En effet, les grands mythes héroïques que sont le mythe de Jason, ou encore celui d'Hercule et d'Ulysse, promeuvent de façon allégorique une force qui dépasse la seule force physique. Il ne s'agit pas tant d'exalter la force physique qu'une force spirituelle supérieure, que les Grecs nomment simplement "sagesse". Une telle force est signifiée de façon imagée dans le christianisme par l'expression : "la foi soulève les montagnes".
C'est ce qui fait la richesse de la mythologie grecque, en comparaison des super-héros américains qui, aussi nombreux soient-ils, incarnent tous le pouvoir technocratique. La palette de l'héroïsme grec est beaucoup plus diversifiée.

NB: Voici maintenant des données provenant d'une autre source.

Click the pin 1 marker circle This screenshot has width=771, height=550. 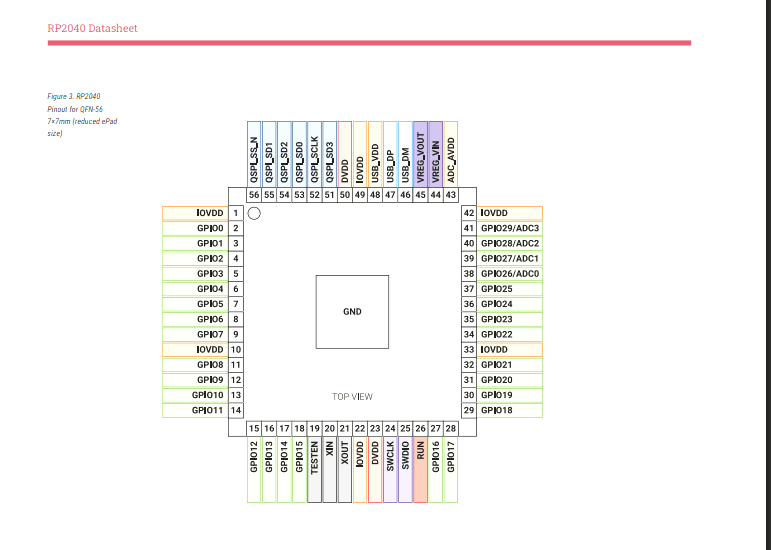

Le cas d'Ulysse est le plus éclairant sur cet héroïsme métaphysique, en raison de la présentation en diptyque de l'oeuvre d'Homère (Iliade-Odyssée), qui a pour effet de souligner la limite de la force d'Achille-aux-pieds-légers. Ulysse réussit là où Achille, dont la détermination est beaucoup plus psychologique, a échoué. Ulysse étant placé sous la protection d'Athéna, on comprend que la sagesse mène plus haut que l'ambition qui caractérise Achille.
L'histoire de Jason, comme celle de Jésus, commence par une tentative d'assassinat. Pélias, qui a pris la place de son frère sur le trône d'Iolcos, a en effet cherché à en éliminer tous les enfants. Miraculeusement sauvé, Jason n'aura de cesse de chasser l'usurpateur et de remonter sur le trône, devant pour cela accomplir une épreuve symbolique -rapporter la Toison d'Or du royaume de Colchide, réputé inaccessible.
Le mythe de Jason indique que les dieux ne sont pas de simples forces brutes naturelles ou élémentaires, ils ont aussi le sens de la justice.
Les mythologies juive et chrétienne comportent de tels héros "métaphysiques", tel Samson par exemple, ou encore le cavalier blanc de l'Apocalypse.
Nombreux sont les érudits qui, au XIXe siècle, ont nié cet aspect "métaphysique" que L. Ferry ne craint pas d'affirmer. Nietzsche est le plus célèbre d'entre eux, qui pour le besoin de sa thèse historique néo-païenne, a inventé de toutes pièces une Antiquité grecque coupée de la métaphysique (qui a servi de modèle à la propagande mussolinienne ou nazie). Dionysos, autour duquel s'articule la théorie de l'art et de la jouissance de Nietzsche, n'est pas vraiment grec ; on le reconnaît au fait que Dionysos est un antihéros.
En dépit d'une esthétique plus proche des comics américains que des vases grecs, l'album présente le mythe de façon claire, et l'appendice rédigé par L. Ferry incite les lecteurs qui le souhaitent à déchiffrer l'allégorie.
"Jason et la Toison d'Or - Tome 1", par Luc Ferry, Alexandre Jubran et Clotilde Bruneau, éds Glénat 2016.